# Consegne
1. Elenca gli aspetti sui quali, secondo l'ultimo paragrafo del testo sull'ordinanza della Cassazione, la Corte d'Appello non ha svolto alcun accertamento.
2. Prosegui il testo sull'ordinanza della Cassazione a partire dalla sua ultima frase.

# Brano citato
-------
News Regionale - Sicilia ,

Deve essere cassato il giudizio reso dalla Corte d’Appello che ha fondato la propria decisione esclusivamente sulla dichiarazione delle minori rese nel corso dell’audizione giudiziale e sulla dedotta assenza di violenze direttamente esercitate sulle minori stesse dal padre. Il giudice in materia minorile ha degli specifici doveri e poteri istruttori officiosi tanto più intensi quanto più incisivo è l’oggetto dell’accertamento, che deve essere eseguito in relazione alla valutazione prognostica del preminente interesse del minor pregiudizio per i minori, come accade nei giudizi con formativi della responsabilità genitoriale.

Lo ha ribadito la Corte di Cassazione, all’interno dell’ordinanza n. 24118/2022, depositata lo scorso 3 agosto. 

La Corte territoriale, si legge nel provvedimento, ha fondato la propria decisione totalmente in base alle dichiarazioni delle minori rese nel corso dell’audizione giudiziale e sulla dedotta assenza di violenze direttamente esercitate sulle minori stesse dal padre. Sull'assistenza delle bambine alle violenze esercitate sulla madre, sull'entità e la frequenza di queste evenienze nessun accertamento è stata svolto dalla Corte d'Appello.
-------
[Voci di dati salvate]
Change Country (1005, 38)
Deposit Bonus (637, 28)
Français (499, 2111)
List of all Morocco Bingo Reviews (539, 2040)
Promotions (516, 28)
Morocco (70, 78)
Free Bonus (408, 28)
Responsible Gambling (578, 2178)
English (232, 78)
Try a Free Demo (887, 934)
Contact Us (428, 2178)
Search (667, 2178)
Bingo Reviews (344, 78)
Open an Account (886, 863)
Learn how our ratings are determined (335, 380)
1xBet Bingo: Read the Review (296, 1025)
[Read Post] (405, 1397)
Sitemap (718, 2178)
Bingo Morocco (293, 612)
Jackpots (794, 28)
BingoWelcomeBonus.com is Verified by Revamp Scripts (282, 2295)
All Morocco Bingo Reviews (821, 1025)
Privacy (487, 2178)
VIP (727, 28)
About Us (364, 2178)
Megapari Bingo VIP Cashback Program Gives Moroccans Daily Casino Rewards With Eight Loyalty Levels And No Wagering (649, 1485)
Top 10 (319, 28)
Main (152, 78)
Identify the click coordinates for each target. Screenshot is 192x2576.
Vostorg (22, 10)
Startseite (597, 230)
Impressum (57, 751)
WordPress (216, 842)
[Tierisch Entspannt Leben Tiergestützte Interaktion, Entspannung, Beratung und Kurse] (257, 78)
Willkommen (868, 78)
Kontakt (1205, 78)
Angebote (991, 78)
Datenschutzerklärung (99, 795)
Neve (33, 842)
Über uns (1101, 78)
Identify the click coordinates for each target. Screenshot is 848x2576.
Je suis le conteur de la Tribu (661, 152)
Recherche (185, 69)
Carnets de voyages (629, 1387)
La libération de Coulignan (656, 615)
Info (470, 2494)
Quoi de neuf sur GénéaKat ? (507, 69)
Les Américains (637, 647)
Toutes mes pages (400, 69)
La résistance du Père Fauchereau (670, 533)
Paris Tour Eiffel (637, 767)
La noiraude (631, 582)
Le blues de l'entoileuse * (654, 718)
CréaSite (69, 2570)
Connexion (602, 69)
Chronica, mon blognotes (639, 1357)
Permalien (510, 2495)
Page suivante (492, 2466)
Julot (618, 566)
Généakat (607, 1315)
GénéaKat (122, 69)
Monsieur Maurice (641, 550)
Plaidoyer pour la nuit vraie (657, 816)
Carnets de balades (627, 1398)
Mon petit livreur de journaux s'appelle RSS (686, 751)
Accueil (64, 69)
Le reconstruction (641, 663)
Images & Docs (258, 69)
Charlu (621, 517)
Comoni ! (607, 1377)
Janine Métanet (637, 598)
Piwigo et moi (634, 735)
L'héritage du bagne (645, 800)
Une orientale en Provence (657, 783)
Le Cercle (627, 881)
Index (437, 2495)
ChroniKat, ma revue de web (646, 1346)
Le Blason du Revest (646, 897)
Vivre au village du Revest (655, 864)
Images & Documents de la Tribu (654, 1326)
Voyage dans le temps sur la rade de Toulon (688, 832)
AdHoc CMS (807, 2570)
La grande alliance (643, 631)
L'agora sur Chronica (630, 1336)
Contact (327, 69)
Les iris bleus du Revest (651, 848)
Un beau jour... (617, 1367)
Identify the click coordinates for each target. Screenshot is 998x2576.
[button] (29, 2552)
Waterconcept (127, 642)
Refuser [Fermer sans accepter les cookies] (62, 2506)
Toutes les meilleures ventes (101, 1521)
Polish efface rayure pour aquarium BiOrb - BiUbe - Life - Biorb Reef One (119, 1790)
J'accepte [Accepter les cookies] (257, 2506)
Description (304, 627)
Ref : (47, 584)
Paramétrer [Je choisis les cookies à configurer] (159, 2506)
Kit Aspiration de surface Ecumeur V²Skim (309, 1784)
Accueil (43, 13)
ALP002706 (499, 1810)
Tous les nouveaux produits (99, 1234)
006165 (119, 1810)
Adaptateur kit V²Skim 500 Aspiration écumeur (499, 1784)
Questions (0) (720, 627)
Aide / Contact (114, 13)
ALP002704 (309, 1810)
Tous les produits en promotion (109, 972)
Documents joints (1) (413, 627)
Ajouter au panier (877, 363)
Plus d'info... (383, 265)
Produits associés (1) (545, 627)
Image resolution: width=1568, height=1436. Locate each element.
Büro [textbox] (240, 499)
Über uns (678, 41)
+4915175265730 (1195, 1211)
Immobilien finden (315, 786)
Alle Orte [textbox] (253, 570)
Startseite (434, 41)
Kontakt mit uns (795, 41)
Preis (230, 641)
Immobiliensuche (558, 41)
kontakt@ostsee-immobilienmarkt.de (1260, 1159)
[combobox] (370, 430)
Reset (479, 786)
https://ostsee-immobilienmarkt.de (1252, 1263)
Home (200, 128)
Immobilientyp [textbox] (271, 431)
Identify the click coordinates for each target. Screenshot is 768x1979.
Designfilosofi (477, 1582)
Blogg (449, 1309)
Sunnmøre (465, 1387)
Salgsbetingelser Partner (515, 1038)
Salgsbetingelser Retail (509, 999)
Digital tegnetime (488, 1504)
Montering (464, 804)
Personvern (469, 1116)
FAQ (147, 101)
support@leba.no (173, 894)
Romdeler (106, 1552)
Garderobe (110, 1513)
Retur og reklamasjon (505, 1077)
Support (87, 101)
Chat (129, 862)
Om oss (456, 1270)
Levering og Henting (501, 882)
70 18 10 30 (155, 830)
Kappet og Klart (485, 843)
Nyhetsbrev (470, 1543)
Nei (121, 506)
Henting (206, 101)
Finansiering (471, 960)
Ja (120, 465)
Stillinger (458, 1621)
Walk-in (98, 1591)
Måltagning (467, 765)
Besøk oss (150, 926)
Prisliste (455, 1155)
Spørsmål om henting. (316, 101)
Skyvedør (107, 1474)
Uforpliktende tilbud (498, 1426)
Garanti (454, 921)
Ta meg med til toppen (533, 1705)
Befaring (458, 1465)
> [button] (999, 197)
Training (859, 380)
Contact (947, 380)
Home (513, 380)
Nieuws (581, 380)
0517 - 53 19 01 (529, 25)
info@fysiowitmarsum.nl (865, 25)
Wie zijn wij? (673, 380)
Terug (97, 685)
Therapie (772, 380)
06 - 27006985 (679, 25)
-------
# Soluzioni
1.
- l'assistenza delle bambine alle violenze esercitate sulla madre
- l'entità di queste evenienze
- la frequenza di queste evenienze

2.
Nessun accenno alle ripercussioni che le condotte violente, denunziate dalla madre, possano avere avuto sulle minori. Non risultano, inoltre, oggetto di specifico esame le diverse e successive relazioni dei servizi territoriali e dell'attuale struttura ospitante in relazione all'accertamento relativo alla decadenza dalla responsabilità genitoriale, salvo recuperarne le indicazioni ai fini dell'affidamento ai servizi sociali.

Tali omissioni, argomentano i giudici di Piazza Cavour, sono tanto più gravi ove si ponga mente agli specifici doveri e poteri istruttori officiosi di cui è titolare il giudice in materia minorile, da ritenersi tanto più intensi quanto più incisivo sia l'oggetto dell'accertamento.

Siffatto accertamento, precisa in conclusione la Suprema Corte, va necessariamente eseguito in rapporto alla valutazione prognostica del preminente interesse e del minor pregiudizio per i minori, come avviene nei giudizi conformativi della responsabilità genitoriale.